TASK BRIEF:
Here the job is to restate every entry word for word.

Saved entries
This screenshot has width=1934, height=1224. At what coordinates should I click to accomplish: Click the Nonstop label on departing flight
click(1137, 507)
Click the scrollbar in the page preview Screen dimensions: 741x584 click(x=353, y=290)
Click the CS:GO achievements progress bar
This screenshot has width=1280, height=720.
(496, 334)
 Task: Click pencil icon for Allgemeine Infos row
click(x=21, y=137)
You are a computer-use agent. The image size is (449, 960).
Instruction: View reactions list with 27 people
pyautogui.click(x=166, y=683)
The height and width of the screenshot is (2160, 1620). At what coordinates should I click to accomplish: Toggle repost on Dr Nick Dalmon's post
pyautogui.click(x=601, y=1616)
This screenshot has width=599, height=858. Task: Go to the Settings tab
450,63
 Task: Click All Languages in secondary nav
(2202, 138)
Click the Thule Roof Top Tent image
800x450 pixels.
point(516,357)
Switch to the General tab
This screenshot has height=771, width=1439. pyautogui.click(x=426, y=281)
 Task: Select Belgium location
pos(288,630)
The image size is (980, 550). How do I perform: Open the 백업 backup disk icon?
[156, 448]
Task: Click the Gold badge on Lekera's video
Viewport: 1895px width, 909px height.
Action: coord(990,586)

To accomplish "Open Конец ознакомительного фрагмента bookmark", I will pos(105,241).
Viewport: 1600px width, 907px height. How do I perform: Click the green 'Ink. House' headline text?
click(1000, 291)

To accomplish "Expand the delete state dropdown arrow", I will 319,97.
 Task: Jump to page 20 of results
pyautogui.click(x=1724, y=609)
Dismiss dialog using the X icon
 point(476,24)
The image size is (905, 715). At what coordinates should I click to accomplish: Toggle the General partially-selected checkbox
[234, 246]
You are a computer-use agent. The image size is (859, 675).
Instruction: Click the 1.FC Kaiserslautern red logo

ANSWER SECTION:
This screenshot has width=1934, height=1224. At what coordinates should I click to accomplish: Click the Nonstop label on departing flight
click(1137, 507)
Click the scrollbar in the page preview Screen dimensions: 741x584 click(x=353, y=290)
Click the CS:GO achievements progress bar
This screenshot has width=1280, height=720.
(496, 334)
 Task: Click pencil icon for Allgemeine Infos row
click(x=21, y=137)
You are a computer-use agent. The image size is (449, 960).
Instruction: View reactions list with 27 people
pyautogui.click(x=166, y=683)
The height and width of the screenshot is (2160, 1620). At what coordinates should I click to accomplish: Toggle repost on Dr Nick Dalmon's post
pyautogui.click(x=601, y=1616)
This screenshot has width=599, height=858. Task: Go to the Settings tab
450,63
 Task: Click All Languages in secondary nav
(2202, 138)
Click the Thule Roof Top Tent image
800x450 pixels.
point(516,357)
Switch to the General tab
This screenshot has height=771, width=1439. pyautogui.click(x=426, y=281)
 Task: Select Belgium location
pos(288,630)
The image size is (980, 550). How do I perform: Open the 백업 backup disk icon?
[156, 448]
Task: Click the Gold badge on Lekera's video
Viewport: 1895px width, 909px height.
Action: coord(990,586)

To accomplish "Open Конец ознакомительного фрагмента bookmark", I will pos(105,241).
Viewport: 1600px width, 907px height. How do I perform: Click the green 'Ink. House' headline text?
click(1000, 291)

To accomplish "Expand the delete state dropdown arrow", I will 319,97.
 Task: Jump to page 20 of results
pyautogui.click(x=1724, y=609)
Dismiss dialog using the X icon
 point(476,24)
The image size is (905, 715). At what coordinates should I click to accomplish: Toggle the General partially-selected checkbox
[234, 246]
You are a computer-use agent. The image size is (859, 675).
Instruction: Click the 1.FC Kaiserslautern red logo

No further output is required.